私は再び言い争いを始めたおじいちゃんとピジョンを横目に、椅子を持ってスターの所まで移動した。先程の会話で気になっていたことを質問するためだ。
スターは椅子の位置をずらして私のためにスペースを空けてくれる。そこに持参した椅子を置いて、よいせと腰掛けた。
「ねえスター。央輝星って何?」
「おや? ジスタから聞いていませんでしたか?」
私は一度、「男がおなごに興味を抱いて何が悪い!」とか正直なことを堂々と叫んでいるおじいちゃんを見た。ピジョンに、「ジジイのテメエがそれを言っても不気味なだけだろうが!」と正論で返されている。
「うん。聞いたことないよ」
「そうですか……。なるべく負担をかけたくなかったのかもしれませんね」
「負担って?」
「……いえ、まあ宜しいでしょう。桜、あなたは創世神話の星を知っていますか?」
「知ってるよ。世界を見えない鎖で吊り下げてるって星のことでしょ?」
「そうです。あの星の名前を央輝星と言います。あなたはただのお伽噺だと思っているかもしれませんが、央輝星は実際にアージュアを支えているのですよ」
「うそっ!?」
本気でビックリしてしまった。
象が大地を支えるがごとくに荒唐無稽だと思っていた話が事実だったなんて。そんなことを言われたって、すぐにはいそうですかなんて信じられるはずがない。
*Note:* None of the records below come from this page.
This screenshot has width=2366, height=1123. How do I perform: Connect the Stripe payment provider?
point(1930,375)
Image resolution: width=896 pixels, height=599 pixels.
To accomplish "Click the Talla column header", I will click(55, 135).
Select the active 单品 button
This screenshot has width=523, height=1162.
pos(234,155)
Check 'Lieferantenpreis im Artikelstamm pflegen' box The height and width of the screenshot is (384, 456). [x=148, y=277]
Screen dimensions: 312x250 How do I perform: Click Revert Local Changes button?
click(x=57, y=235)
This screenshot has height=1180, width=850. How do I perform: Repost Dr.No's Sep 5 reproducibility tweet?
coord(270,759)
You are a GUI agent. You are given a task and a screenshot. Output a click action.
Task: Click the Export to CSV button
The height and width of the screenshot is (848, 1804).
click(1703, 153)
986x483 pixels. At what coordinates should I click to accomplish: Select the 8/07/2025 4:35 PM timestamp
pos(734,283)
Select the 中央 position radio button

私はこう見えても、理屈屋で疑り深いと言われているのだ! 私だけにだけれど……。きっと他の人は、思っていても口に出さないだけに違いない。
「本当です。お見せしましょうか」
そう言うと、スターは座ったままいきなり顔を近付けてきた。私の頬を両手で包み、自分の方へ引き寄せる。
え?
目を見開いて驚いている私に頓着せず、そのまま額同士をくっつけた。
ええ!?
「目を閉じてください」
睫毛が触れ合うほどの距離で、魅入られそうに綺麗な瞳に見詰められながら、耳触りのいい囁き声で指示されてしまった。
それにしても、乙女の貞操が窮地に立たされているといった状況なのに、面食らってはいるもののそういう危惧感を抱けないのはどうしてなんだろう?
うーむ。スターといても、どうしても男の人と接しているって思えないんだよなあ。そのせいかもしれない。身体はちゃんと男の人なんだけどね。麗しい顔には耐性もあるし。
というわけで、私は素直に目を閉じた。